Rassegna stampa
Aug 4th, 2008 by Romina
- Secondo quanto comunica l’Istat, il prezzo di pane e cereali è cresciuto a luglio del 12,1%, con un +13% per il pane ed un +25% per la pasta, che accelera ancora rispetto al +22,3% di giugno. In forte tensione anche il comparto energetico, dove la crescita è del 2% su base mensile e del 16,6% su base annua.
Questo stralcio è tratto da un articolo del Corriere. Posso soltanto aggiungere che, in base all’esperienza personale e quotidiana, i prezzi sono davvero aumentati.
- La norma riguardante i precari potrebbe essere incostituzionale. Il Servizio studi di Montecitorio invita in proposito a una «attenta valutazione» della distinzione» che la norma pone per sanare le violazioni delle norme sui contratti a termine «alla luce del principio di ragionevolezza di cui all’articolo 3 della Costituzione»…. Per leggere l’intero articolo, cliccare qui.
A mio avviso è incostituzionale anche il Lodo Alfano, ma questo è un altro discorso.
- Il Giornale, a servizio di Berlusconi e dei suoi sodali, si è spesso impegnato in campagne diffamatorie contro Di Pietro, e le ragioni di tanto accanimento sono ovvie. Ora, essendo stato accusato di avere case in tutta Italia e di essersele procurate in chissà quali strani modi, Di Pietro ha annunciato querela. Sul suo sito, l’ex pm spiega in maniera chiara tutti i dettagli di questa vicenda.

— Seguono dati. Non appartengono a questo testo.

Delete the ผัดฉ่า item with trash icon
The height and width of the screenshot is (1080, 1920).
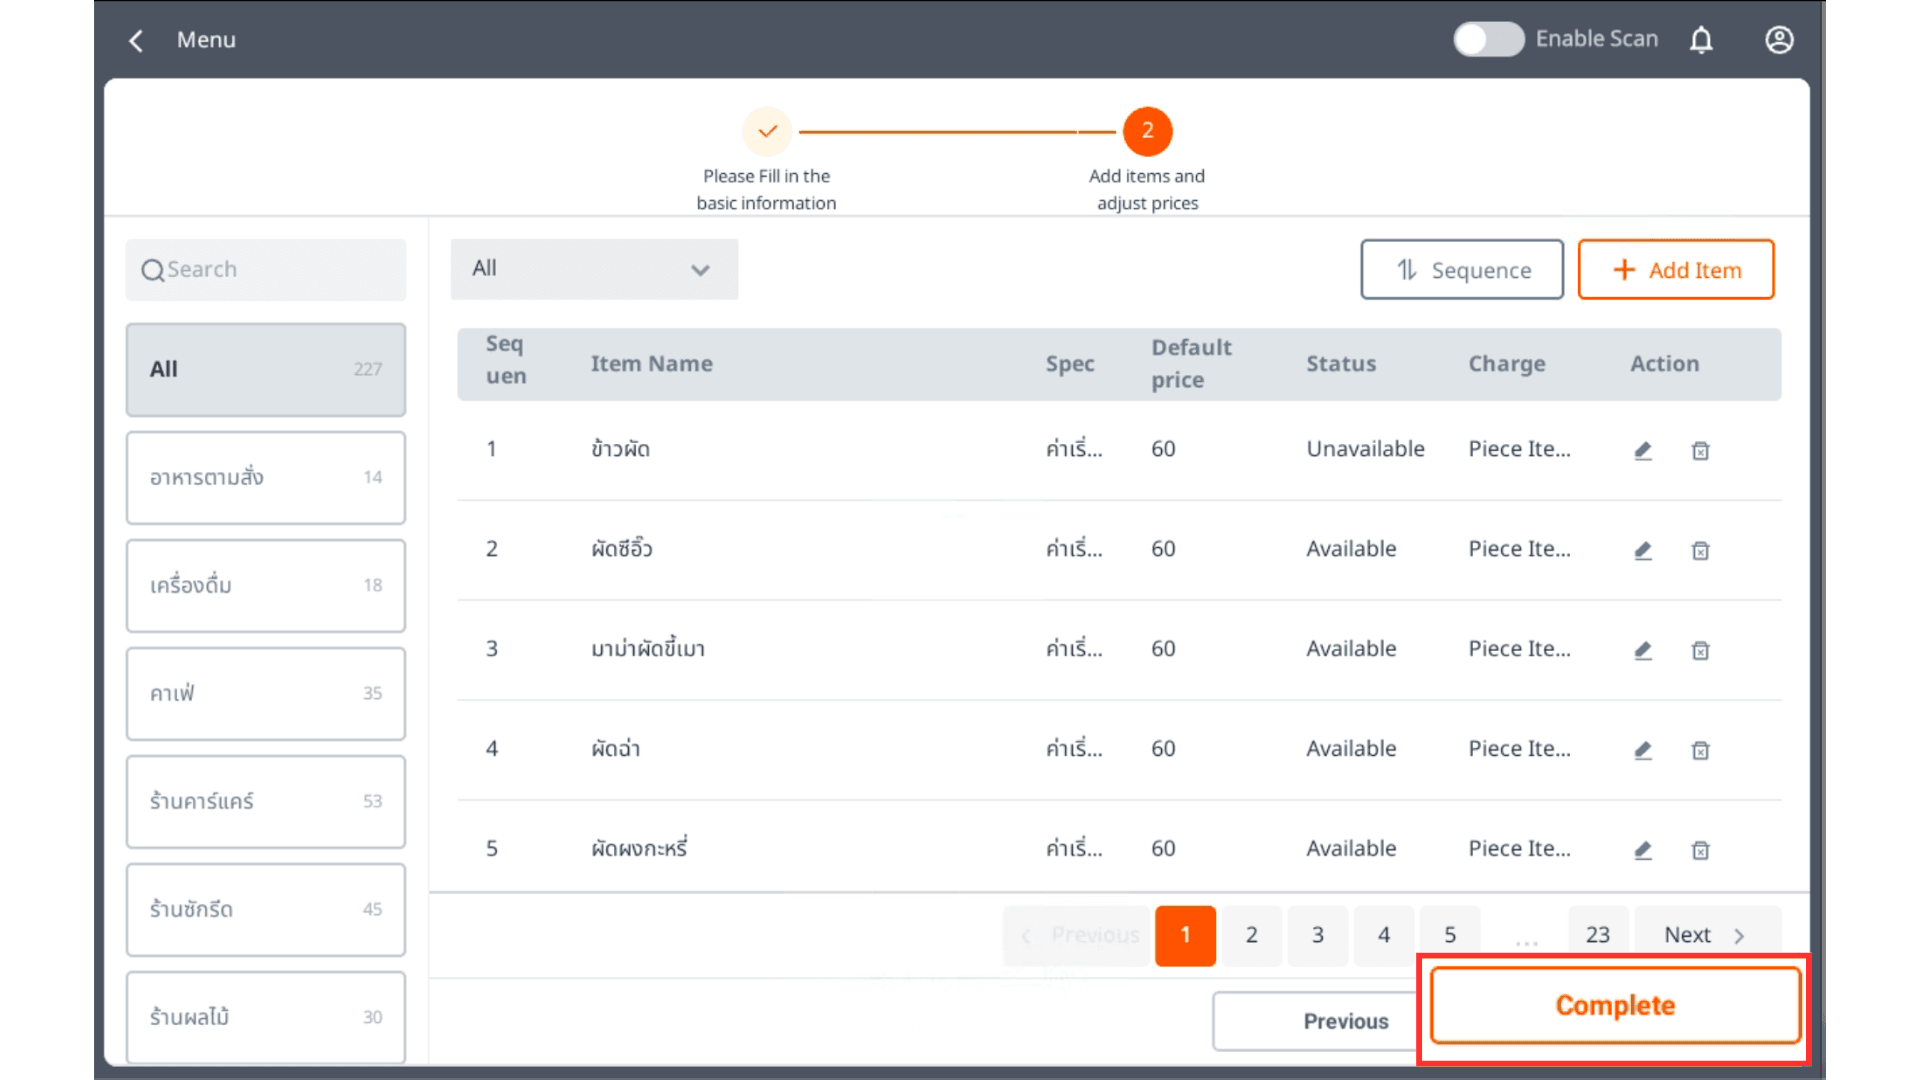[1700, 750]
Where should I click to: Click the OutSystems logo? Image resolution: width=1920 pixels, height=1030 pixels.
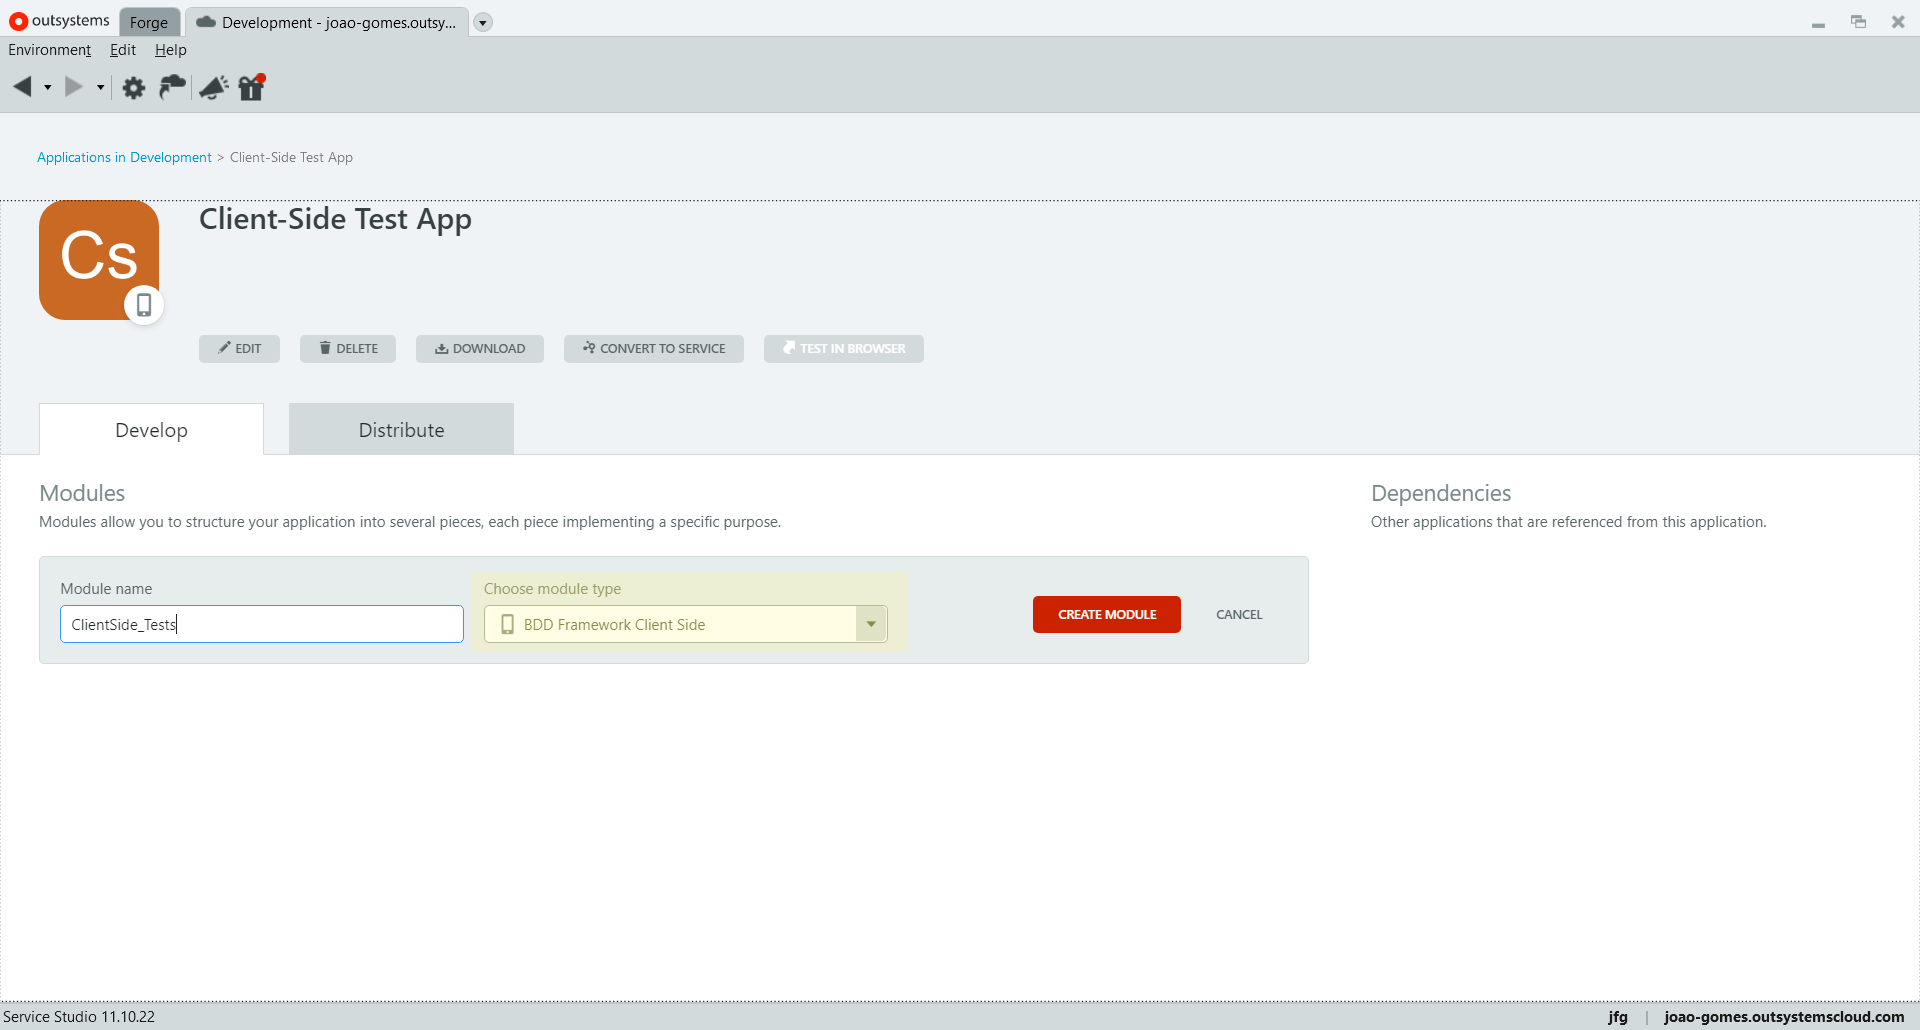[57, 20]
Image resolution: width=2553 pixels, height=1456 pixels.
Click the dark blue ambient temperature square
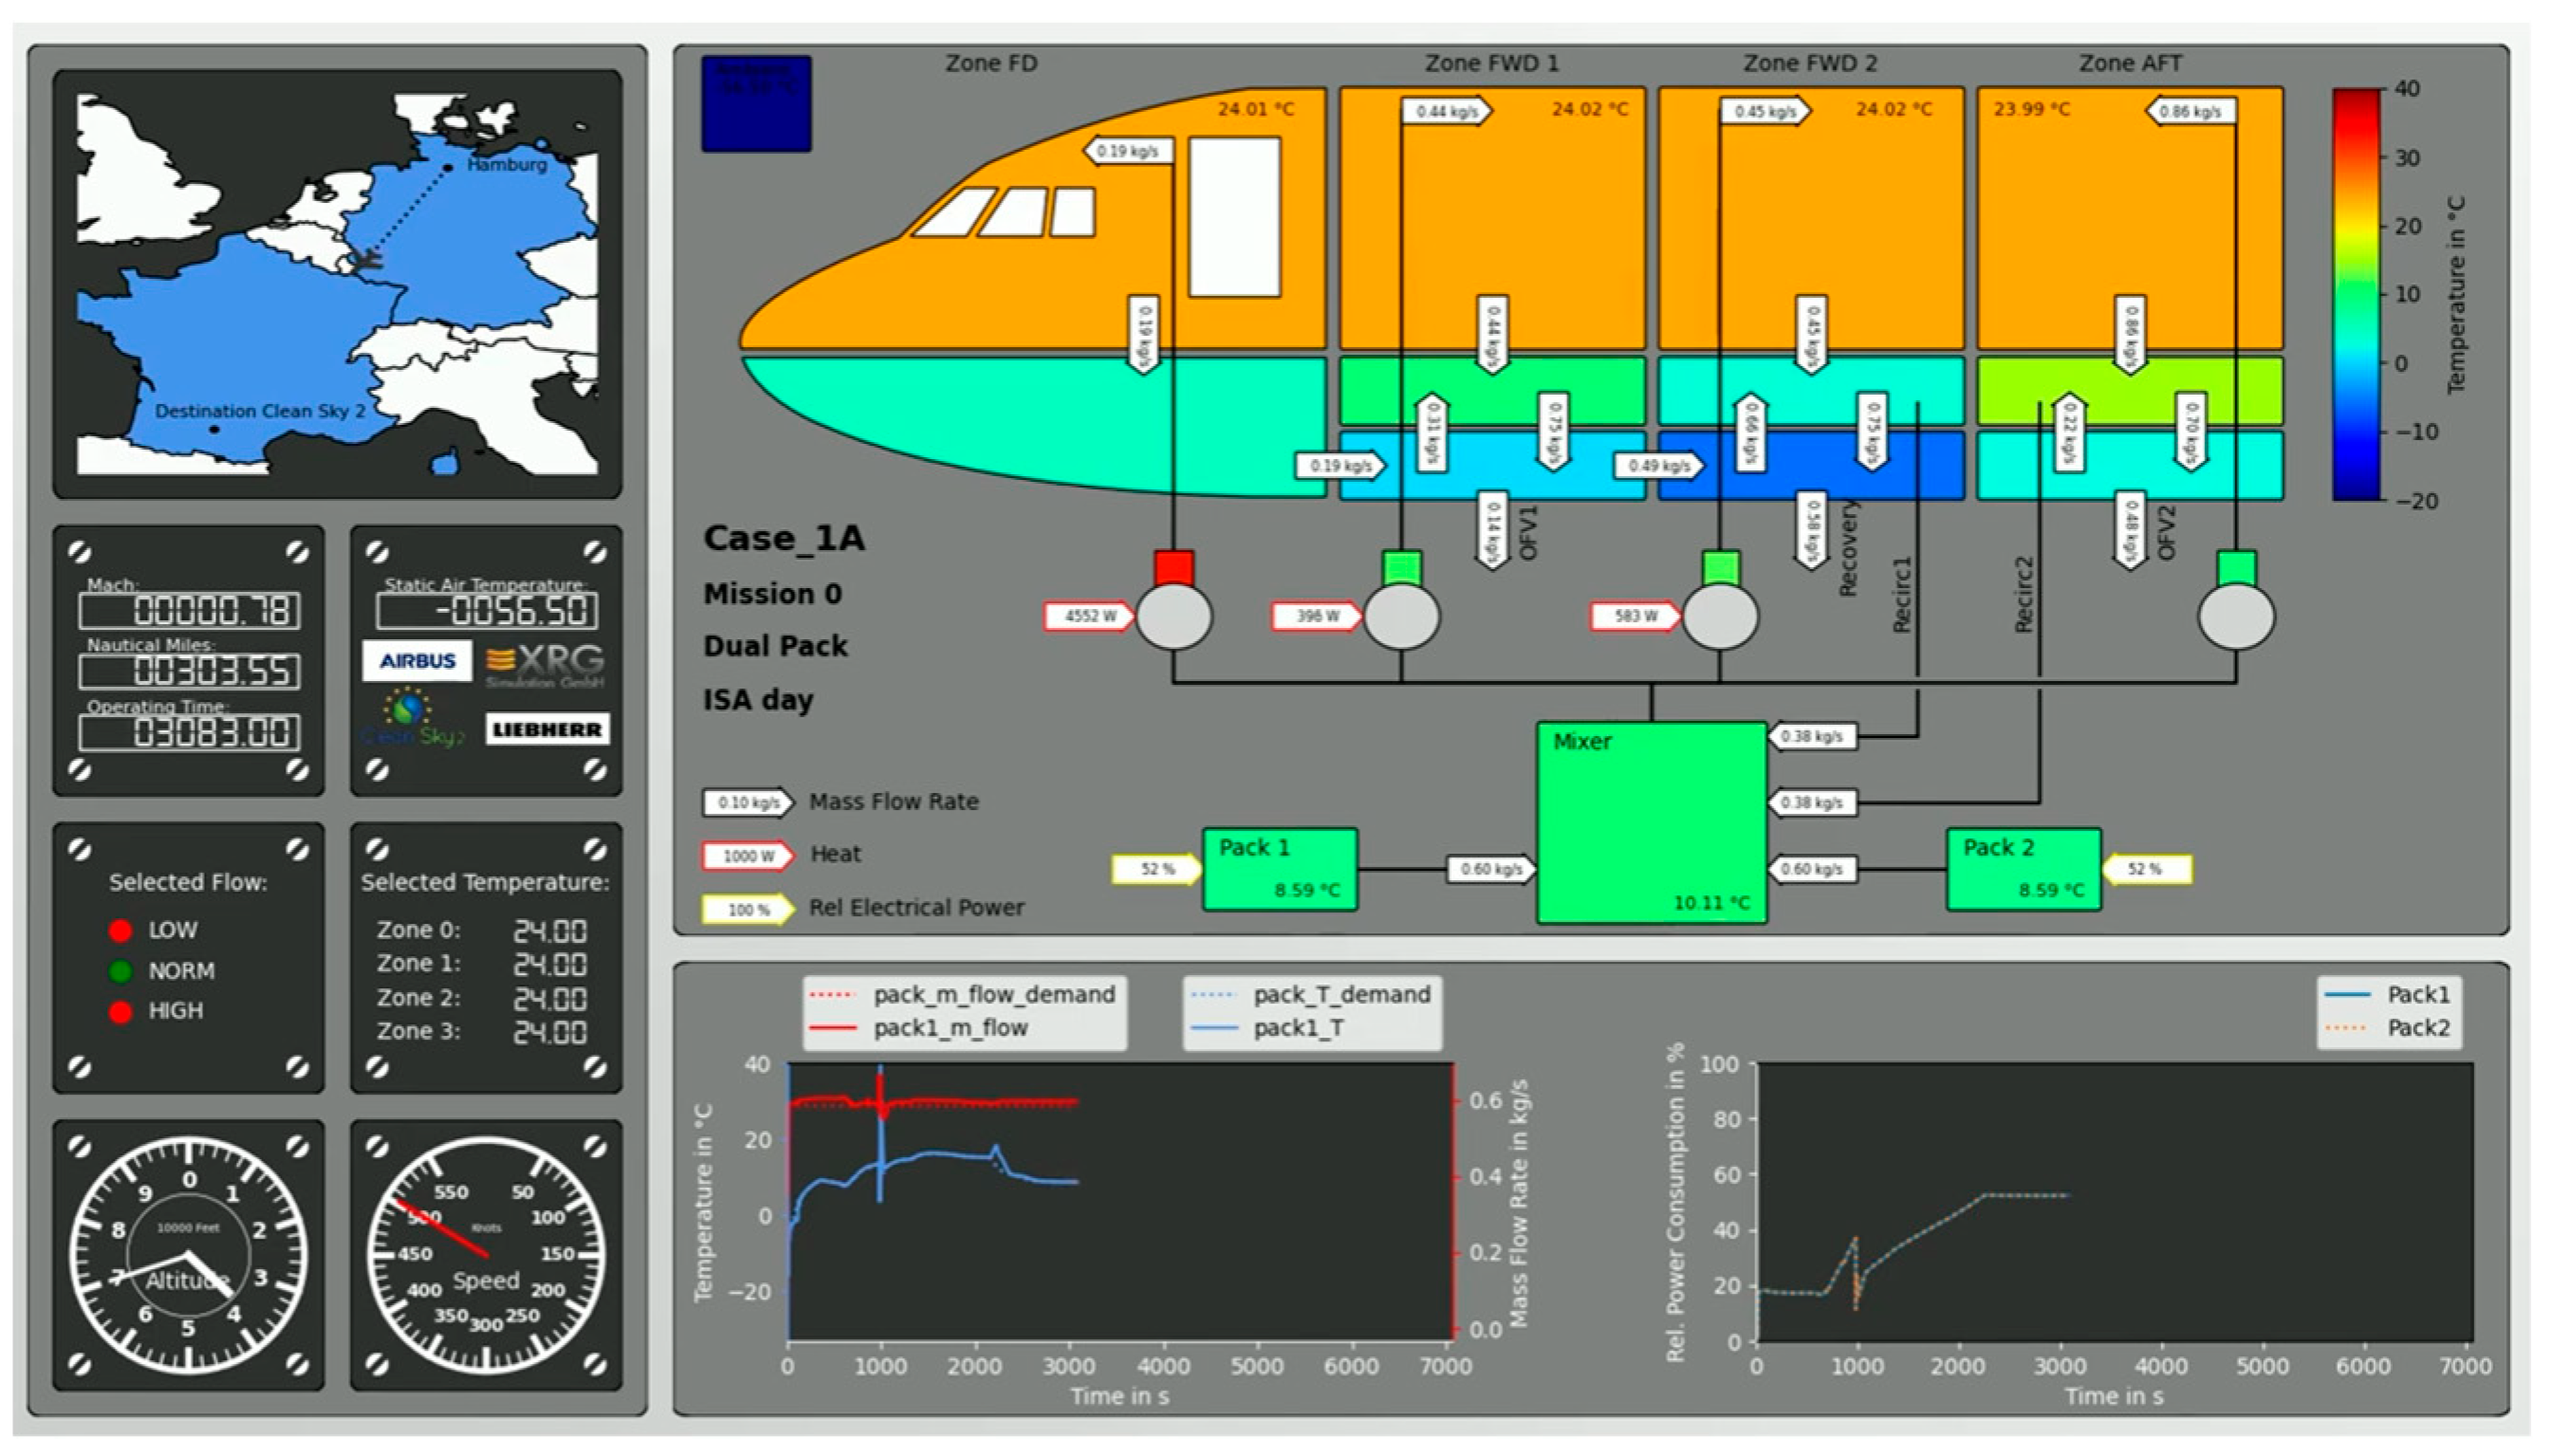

- «Gli italiani sono le persone più maleducate del pianeta?». Questo l’interrogativo sollevato dal quotidiano britannico Times nelle pagine dei commenti, in cui il giornalista Matthew Parris da Roma racconta di italiani «elegantemente vestiti» che in tre occasioni non hanno aspettato che scendesse dalla metropolitana, prima di salire, spintonandolo di nuovo sul treno.
«Come riconciliare l’Italia moderna, del consumismo, della televisione spazzatura, dell’ossessione per le firme e l’adorazione per le celebrità, con l’Italia di Venezia, di da Vinci, Verdi e dei Medici? - si chiede ancora.- Dite quello che vi pare sui nostri gruppi di chiassosi e ubriaconi inglesi ma, con tutti i loro tatuaggi, avrebbero capito Berlusconi in un istante».
Questo è un breve articolo tratto da La Stampa.